本文介紹了阿里雲雲盾Web Application Firewall的Web攻擊防護最佳實務,主要從應用情境、防護策略、防護效果、規則更新四個方面進行介紹。

應用情境

Web Application Firewall(Web Application Firewall,簡稱WAF)主要提供針對Web攻擊的防護,例如SQL注入、XSS、遠程命令執行、Webshell上傳等攻擊。關於Web攻擊的詳細資料,請參考 OWASP 2017 Top 10
说明 主機層服務的安全問題(例如Redis、MySQL未授權訪問等)導致的伺服器入侵不在WAF的防護範圍之內。

防護策略

在將網站成功接入WAF防護後,登入 Web Application Firewall控制台,在 管理 > 網站配置頁面選擇已防護的網站,並單擊 防護配置,即可查看Web應用攻擊防護的防護狀態,如圖所示。

Web應用攻擊防護功能預設開啟,並使用正常模式的防護規則策略。
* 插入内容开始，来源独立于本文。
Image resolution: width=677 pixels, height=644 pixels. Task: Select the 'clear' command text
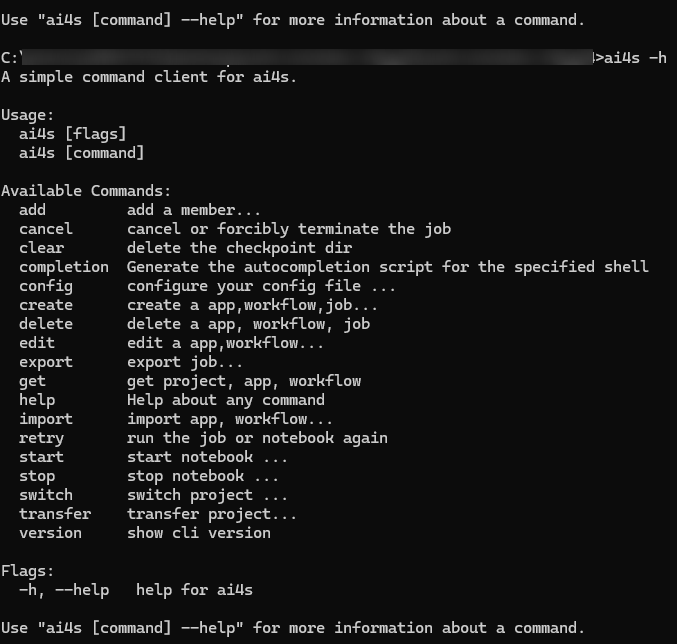point(41,248)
其中,

  • 狀態
    • 開啟表示WAF的Web應用攻擊防護模組已開啟。
    • 關閉表示該防護模組處於關閉狀態。
  • 模式:分為防護和預警兩種模式。
    • 防護模式表示當遭受Web攻擊時,WAF自動攔截攻擊請求,並在後台記錄攻擊日誌。
    • 預警模式表示當遭受Web攻擊時,WAF不會攔截攻擊請求,僅在後台記錄攻擊日誌。
  • 防護規則策略:分為寬鬆、正常、嚴格三種模式,僅在啟用防護模式後生效。
    • 寬鬆防護規則策略的防護粒度較粗,只攔截攻擊特徵比較明顯的請求。
    • 正常防護規則策略的防護粒度較寬鬆且防護規則策略精準,可以攔截常見的具有繞過特徵的攻擊請求。
    • 嚴格防護規則策略的防護粒度最精細,可以攔截具有複雜的繞過特徵的攻擊請求。
使用建議
  • 如果您對自己的業務流量特徵還不完全清楚,建議先切換到預警模式進行觀察。一般情況下,建議您觀察一至兩周,然後分析預警模式下的攻擊日誌。
    • 如果沒有發現任何正常業務流量被攔截的記錄,則可以切換到防護模式啟用攔截防護。
    • 如果發現攻擊日誌中存在正常業務流量,可以聯絡阿里雲安全專家溝通具體的解決方案。
  • PHPMyAdmin、開發技術類論壇接入WAF防護可能會存在誤攔截的問題,建議聯絡阿里雲安全專家溝通具體的解決方案。
  • 業務操作方面應注意以下問題:
    • 正常業務的HTTP請求中盡量不要直接傳遞原始的SQL語句、JAVA SCRIPT代碼。
    • 正常業務的URL盡量不要使用一些特殊的關鍵字(UPDATE、SET等)作為路徑,例如www.example.com/abc/update/mod.php?set=1
    • 如果業務中需要上傳檔案,不建議直接通過Web方式上傳超過50M的檔案,建議使用OSS或者其他方式上傳。
  • 開啟WAF的Web應用攻擊防護功能後,不要禁用預設精準存取控制規則中的Web防護通用防護模組,如圖所示。



防護效果

開啟WAF的Web應用攻擊防護功能後,您可以在 統計 > 安全報表頁面,查看攻擊的攔截日誌,如圖所示。

安全報表頁面,您可以查看昨天、當天、7天以及一個月內的攻擊詳情。同時,單擊 查看攻擊詳情,可以查看具體的攻擊資訊,如圖所示。

該截圖中的攔截日誌即為一條已被WAF攔截的SQL注入攻擊請求。
说明 如果您發現WAF誤攔截了正常業務流量,建議您先通過精準存取控制功能對受影響的URL配置白名單策略,然後聯絡阿里雲安全專家溝通具體解決方案。

規則更新

對於互連網披露的已知漏洞和未披露的0day漏洞,雲盾WAF將及時完成防護規則的更新,並發布防護公告。

您可以登入 Web Application Firewall控制台,前往 總覽 > 安全頁面,查看最新發行的防護公告,如圖所示。

該截圖中公告欄展示了針對weblogic遠程命令執行漏洞的防護規則的更新公告。
说明 Web攻擊往往存在不止一種概念證明方法(Proof of Concept,簡稱PoC),阿里雲安全專家會對漏洞原理進行深度分析從而確保發布的Web防護規則覆蓋已公開和未公開的各種漏洞利用方式。